(Source records)
================
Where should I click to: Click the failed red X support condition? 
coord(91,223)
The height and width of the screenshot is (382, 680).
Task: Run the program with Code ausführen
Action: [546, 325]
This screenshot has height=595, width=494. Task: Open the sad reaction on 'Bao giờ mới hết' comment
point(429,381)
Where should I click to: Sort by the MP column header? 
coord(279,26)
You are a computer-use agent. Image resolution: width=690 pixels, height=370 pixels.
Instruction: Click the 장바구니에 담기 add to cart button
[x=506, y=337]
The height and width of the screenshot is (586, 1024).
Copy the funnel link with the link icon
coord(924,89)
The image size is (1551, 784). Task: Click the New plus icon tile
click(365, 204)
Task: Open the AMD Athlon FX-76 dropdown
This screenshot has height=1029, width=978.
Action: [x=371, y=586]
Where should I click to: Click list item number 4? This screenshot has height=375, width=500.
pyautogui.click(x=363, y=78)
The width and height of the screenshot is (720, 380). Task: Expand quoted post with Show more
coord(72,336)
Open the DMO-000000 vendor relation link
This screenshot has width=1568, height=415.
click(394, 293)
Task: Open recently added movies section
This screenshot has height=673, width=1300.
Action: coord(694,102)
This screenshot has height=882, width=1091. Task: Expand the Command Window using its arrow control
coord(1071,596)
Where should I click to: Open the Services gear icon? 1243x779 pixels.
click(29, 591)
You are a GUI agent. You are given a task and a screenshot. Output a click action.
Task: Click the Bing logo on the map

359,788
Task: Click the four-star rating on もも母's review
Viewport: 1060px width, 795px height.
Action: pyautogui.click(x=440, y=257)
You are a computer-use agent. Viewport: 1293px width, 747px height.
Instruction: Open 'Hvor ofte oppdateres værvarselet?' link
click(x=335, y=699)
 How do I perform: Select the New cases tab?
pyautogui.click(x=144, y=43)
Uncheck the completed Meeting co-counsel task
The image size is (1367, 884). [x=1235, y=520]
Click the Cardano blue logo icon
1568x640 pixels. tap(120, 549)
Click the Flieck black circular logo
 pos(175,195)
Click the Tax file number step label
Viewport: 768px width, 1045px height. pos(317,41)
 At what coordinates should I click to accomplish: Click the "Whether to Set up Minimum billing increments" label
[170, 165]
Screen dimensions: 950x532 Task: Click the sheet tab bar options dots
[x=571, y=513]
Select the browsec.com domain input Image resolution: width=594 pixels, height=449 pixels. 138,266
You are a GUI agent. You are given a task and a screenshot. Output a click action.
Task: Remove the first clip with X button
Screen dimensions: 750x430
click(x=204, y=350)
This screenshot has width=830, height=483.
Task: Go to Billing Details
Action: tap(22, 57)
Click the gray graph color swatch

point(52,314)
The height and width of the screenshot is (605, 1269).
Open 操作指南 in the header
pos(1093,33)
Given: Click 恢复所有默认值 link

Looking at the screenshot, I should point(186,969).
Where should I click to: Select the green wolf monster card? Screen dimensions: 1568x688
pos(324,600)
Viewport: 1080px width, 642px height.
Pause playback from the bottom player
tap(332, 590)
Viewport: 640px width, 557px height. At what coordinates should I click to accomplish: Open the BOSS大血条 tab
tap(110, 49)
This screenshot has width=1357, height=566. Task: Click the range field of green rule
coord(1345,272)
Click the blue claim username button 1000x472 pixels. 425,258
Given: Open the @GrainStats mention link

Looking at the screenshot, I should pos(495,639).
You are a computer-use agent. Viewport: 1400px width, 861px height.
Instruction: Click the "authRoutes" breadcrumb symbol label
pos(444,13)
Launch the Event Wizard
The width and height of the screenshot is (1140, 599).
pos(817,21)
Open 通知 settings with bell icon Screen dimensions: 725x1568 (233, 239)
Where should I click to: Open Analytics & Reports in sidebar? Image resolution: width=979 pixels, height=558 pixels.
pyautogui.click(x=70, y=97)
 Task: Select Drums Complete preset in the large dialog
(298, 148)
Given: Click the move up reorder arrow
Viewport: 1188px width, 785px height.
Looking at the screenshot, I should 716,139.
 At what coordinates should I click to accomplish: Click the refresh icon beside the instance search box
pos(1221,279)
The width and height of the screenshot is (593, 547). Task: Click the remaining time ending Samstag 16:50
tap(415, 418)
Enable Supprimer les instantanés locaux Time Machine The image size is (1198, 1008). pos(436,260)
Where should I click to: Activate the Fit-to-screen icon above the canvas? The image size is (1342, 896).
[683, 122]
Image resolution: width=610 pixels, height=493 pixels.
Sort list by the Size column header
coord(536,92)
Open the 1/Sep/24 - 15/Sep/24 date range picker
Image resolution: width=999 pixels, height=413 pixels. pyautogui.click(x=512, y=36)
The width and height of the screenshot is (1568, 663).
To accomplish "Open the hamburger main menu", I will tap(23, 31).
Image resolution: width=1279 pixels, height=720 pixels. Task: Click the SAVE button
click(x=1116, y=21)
================
ASSIGNMENT.
Whenever a line of the data includes "agent", copy that line.

RESPONSE BELOW.
You are a computer-use agent. Image resolution: width=690 pixels, height=370 pixels.
You are a GUI agent. You are given a task and a screenshot. Output a click action.
You are a computer-use agent. Viewport: 1293px width, 747px height.
You are a GUI agent. You are given a task and a screenshot. Output a click action.
You are a computer-use agent. Viewport: 1400px width, 861px height.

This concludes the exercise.